Saturday, May 19, 2007

Résumé of Doom

By MAUREEN DOWD
The New York Times
May 20, 2007

Paul Wolfowitz may be out of a job soon, but think of what an amazing résumé he’ll be shopping around:

Work Experience

President of World Bank: 2005-2007

Responsibilities: Reining in European lefties, raining tax-free money on Arab girlfriend, and giving anti-corruption efforts a bad name.

Achievements: Paralyzed the international lending apparatus to the point where small countries had to max out their Visa cards to pay for malaria medicine. Learned the traditions of many cultures, including those of Turkey, where you apparently are not supposed to take off your shoes at mosques to reveal socks so full of holes that both big toes poke blasphemously through.

Deputy Secretary of Defense for President George W. Bush: 2001-2005

Responsibility: Starting a war.

Achievements: Mismanaged the world’s most powerful army. Shattered the system of international diplomacy that kept the peace for 50 years. Undermined the credibility of American intelligence operations. Needlessly brought humankind to the brink of nuclear war. Destroyed Iraq.

Demented Visionary: 1993-2001

Responsibility: Concocting a delusional plan for regime change in Iraq with pals like Shaha Riza, Ahmad Chalabi and his merry band of Iraqi exiles who conjured up phony intelligence about Saddam’s W.M.D.

Achievements: Imagining an Iraq that didn’t exist.

Having Wolfie back on the job market is a tremendous opportunity. What do we want destroyed next? Could this walking curse on the world run Halliburton into the ground?

At the Pentagon, Wolfie tried to help Vice get rid of anything multi — multilateral treaties, multilateral institutions, multilateral alliances, multiculturalism. Multi, to them, meant wobbly, caviling, bureaucratic and obstructionist. Why be multi when you could be uni?

In the end, the forces of multilateralism took their revenge: Old Europe got rid of Wolfie.

But not before his gal pal played the multicultural victim card. In her statement to World Bank directors, Shaha complained that she had been denied promotions even before Wolfie got there. “I can only attribute this to discrimination — not because I am a woman, but because I am a Muslim Arab woman who dares to question the status quo both in the work of the institution and within the institution itself,” Shaha wrote.

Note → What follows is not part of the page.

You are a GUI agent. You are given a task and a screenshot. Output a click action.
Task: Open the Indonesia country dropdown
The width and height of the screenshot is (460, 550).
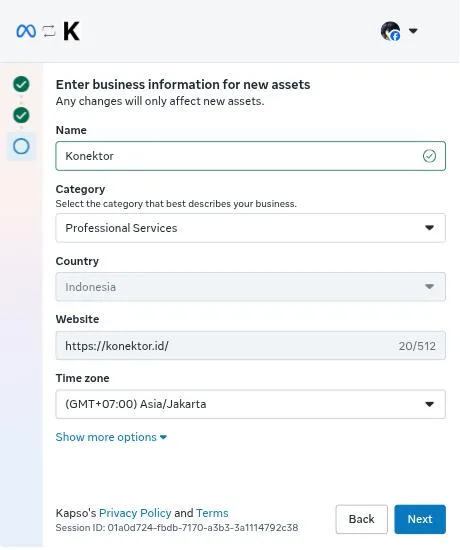coord(251,287)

She said that she had “met a wonderful American woman who told me that I should fight back for ‘us’: WOMEN. It never occurred to me as an Arab and Muslim woman that one day I would be asked by an American woman to fight on her behalf.”

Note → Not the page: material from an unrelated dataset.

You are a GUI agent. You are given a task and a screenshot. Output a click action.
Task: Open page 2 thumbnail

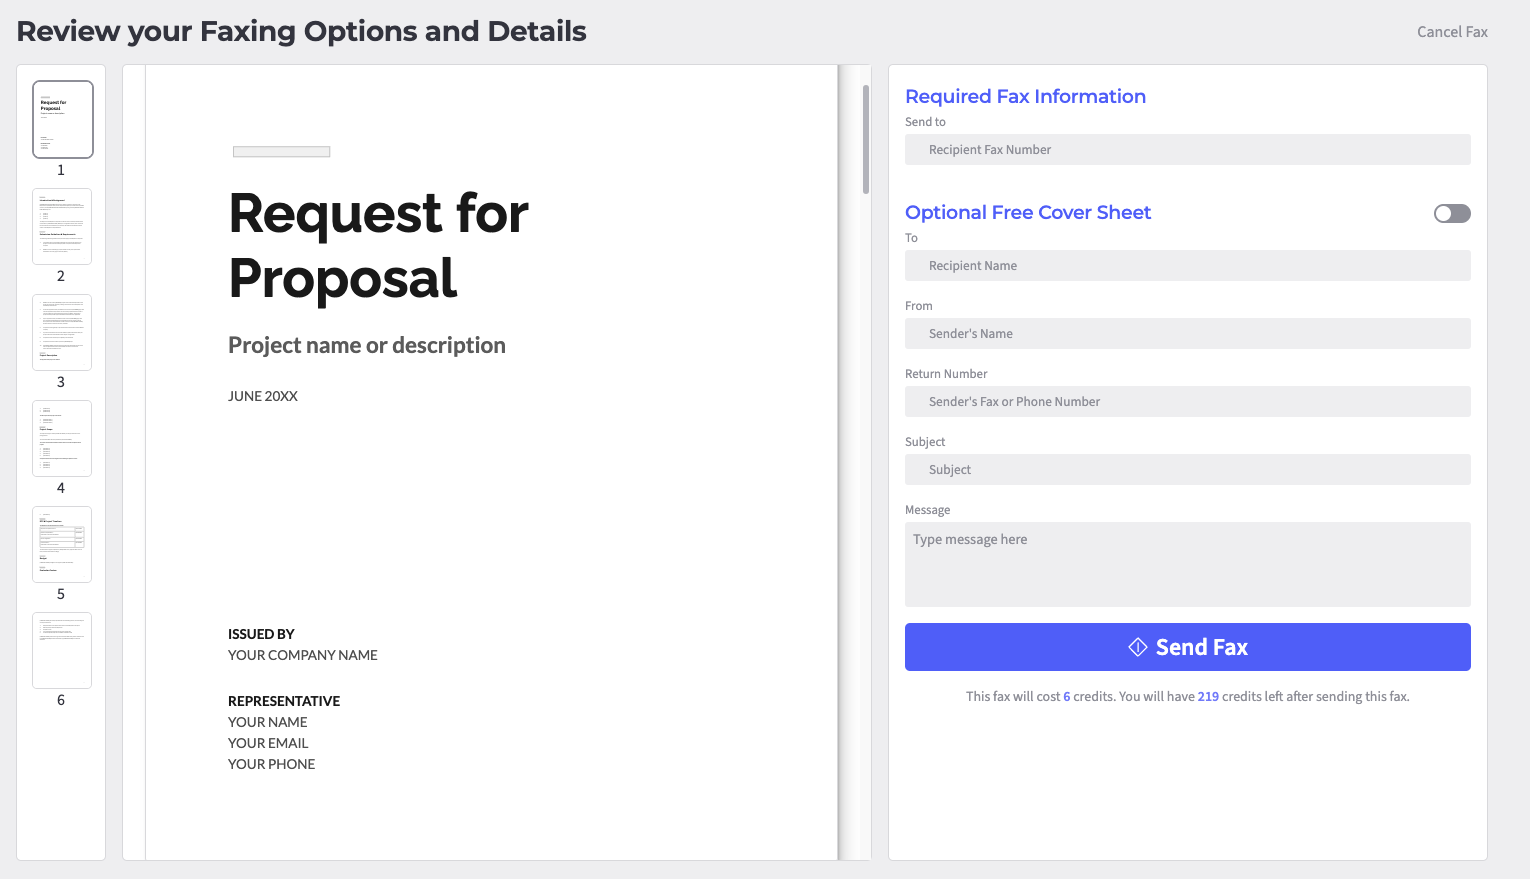click(x=62, y=226)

Already aggrieved, Shaha got really furious when Wolfie came in 2005 and she was told she’d have to work out of the State Department.

“I was ready to pursue legal remedies,” she wrote in her statement, adding, “my life and career were torn asunder.”

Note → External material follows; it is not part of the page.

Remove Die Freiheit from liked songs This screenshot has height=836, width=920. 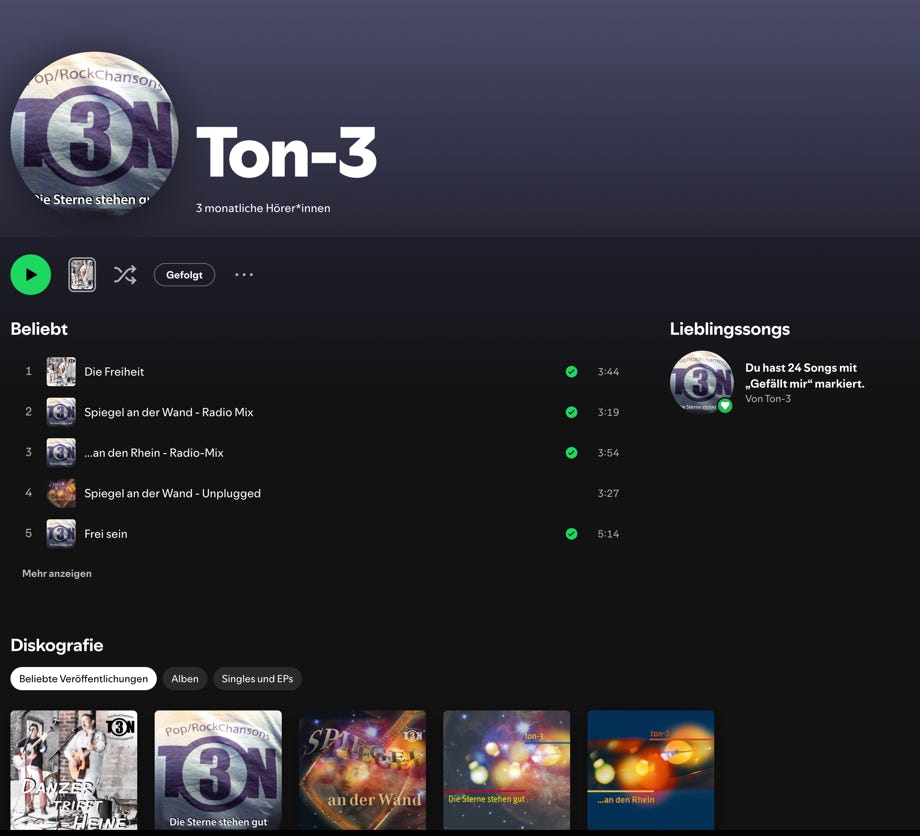click(x=571, y=372)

According to Xavier Coll, the bank’s human resources vice president, Shaha outlined conditions for her departure that were “unprecedented” in terms of guarantees and rewards and way out of line with bank policy. Mr. Coll deemed it “inappropriate and imprudent for the president to offer Ms. Riza these terms.”

Bob Bennett, Wolfie’s lawyer, told Michael Hirsh of Newsweek that it was Shaha who “worked up the numbers” on a $60,000 raise to a $193,590 salary and cushy new deal. “She was outraged that she had to leave,” Mr. Bennett said.

The self-righteous Shaha played on Wolfie’s guilt, becoming “greedy in terms of power,” as a friend of the couple told Newsweek. Even though she had been a mere flack a few years ago and then a gender coordinator at the bank, Shaha mau-maued her man into giving her a salary that topped the secretary of state’s.

It’s like when Bill Clinton tells friends that he has to work hard to get Hillary elected president because he feels he owes her for bringing her to Arkansas in the 70s and interrupting her career. (But do we?)

Or when Tony Soprano gets Carmela some fancy piece of jewelry after he strays. Indeed, Wolfie sounded Sopranoish when he agitatedly told Mr. Coll to warn those at the bank he believed were attacking him: “If they $%#! with me or Shaha, I have enough on them to $%#! them, too.”

Wolfie used public compensation for private contrition. Gilt for guilt — not a good deal.